Problem details:
Copy the passage of the encouraging message about MS from "PLease dont think" up to and including "make you crazy...ok?", replacing "minor adjustments" with "small changes".

Top of Selected passage

PLease dont think Im yelling at you. Im not, but I am telling you, stop and relax...your life is going to continue to be just fine. You just have to make some minor adjustments...but believe me, once you know what you are dealing with and start dealing with it - things will start looking up! Its only the NOT knowing which will make you crazy...ok?
Nikki is so right. I have always been a supermom and now I am a supergrandma. I still work outside of my home 40 hours a week, one of my children and his 5 year old son lives with me and I am the caregiver for my 90 year old aunt. Yes, I've slowed down, that's only natural. I have to ask for help sometimes. But I have learned to make adjustments, listen to my body and take care of myself so that I can get the most out of every day. I have been giving myself the Copaxone injections for over 2 years now and I am proud to say that when my last MRI was done, I had no new progression! You can have the same results. MS is not a death sentence. If you find that you have MS, we're here for you, you can do this, we will help.
Keep us posted on what you learn from the neuro and try to relax.

Bottom of Selected passage
Top of Data extracts

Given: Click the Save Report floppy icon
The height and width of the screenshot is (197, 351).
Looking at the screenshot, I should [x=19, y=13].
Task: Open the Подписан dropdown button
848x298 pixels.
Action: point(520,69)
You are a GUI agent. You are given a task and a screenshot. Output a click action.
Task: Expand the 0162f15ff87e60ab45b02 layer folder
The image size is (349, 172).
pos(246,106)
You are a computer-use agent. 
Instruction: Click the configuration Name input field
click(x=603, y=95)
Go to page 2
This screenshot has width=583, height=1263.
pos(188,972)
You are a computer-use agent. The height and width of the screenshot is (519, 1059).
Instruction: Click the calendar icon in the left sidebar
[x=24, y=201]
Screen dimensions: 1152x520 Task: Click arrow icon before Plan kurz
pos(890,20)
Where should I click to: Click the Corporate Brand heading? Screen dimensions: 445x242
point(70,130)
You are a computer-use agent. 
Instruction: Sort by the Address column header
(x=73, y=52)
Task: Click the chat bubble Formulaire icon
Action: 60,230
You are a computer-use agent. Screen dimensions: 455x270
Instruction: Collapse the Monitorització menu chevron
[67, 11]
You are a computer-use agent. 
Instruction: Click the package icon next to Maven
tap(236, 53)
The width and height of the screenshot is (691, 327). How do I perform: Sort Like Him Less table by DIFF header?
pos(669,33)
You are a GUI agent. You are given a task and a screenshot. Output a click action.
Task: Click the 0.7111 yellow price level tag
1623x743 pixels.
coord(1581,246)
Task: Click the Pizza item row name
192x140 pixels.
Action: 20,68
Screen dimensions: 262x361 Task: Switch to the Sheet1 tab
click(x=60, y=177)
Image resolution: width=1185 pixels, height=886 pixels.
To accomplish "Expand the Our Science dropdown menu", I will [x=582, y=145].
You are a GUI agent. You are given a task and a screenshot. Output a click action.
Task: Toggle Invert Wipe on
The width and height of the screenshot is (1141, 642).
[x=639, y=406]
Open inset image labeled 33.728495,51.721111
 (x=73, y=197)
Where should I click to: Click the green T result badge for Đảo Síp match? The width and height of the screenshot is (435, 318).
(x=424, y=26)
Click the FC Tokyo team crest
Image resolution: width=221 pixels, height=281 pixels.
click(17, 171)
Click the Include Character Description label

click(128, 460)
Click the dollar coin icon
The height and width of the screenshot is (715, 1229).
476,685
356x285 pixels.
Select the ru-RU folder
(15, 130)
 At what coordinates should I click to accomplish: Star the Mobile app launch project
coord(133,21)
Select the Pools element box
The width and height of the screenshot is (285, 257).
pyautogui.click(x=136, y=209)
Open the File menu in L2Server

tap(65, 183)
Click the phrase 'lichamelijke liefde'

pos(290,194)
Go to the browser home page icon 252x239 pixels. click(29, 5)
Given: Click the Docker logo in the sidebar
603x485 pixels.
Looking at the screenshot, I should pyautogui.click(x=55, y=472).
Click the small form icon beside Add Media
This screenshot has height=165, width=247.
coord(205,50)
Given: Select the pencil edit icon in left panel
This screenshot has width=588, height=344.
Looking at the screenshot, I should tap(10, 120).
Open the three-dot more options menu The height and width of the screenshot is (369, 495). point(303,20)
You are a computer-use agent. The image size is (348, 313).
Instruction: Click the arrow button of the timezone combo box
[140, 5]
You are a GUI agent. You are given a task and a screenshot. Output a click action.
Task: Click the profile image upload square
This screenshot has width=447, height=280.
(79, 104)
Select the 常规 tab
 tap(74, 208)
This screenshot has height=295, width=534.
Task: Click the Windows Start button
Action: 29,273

Bottom of Data extracts

Response to the task:
PLease dont think Im yelling at you. Im not, but I am telling you, stop and relax...your life is going to continue to be just fine. You just have to make some small changes...but believe me, once you know what you are dealing with and start dealing with it - things will start looking up! Its only the NOT knowing which will make you crazy...ok?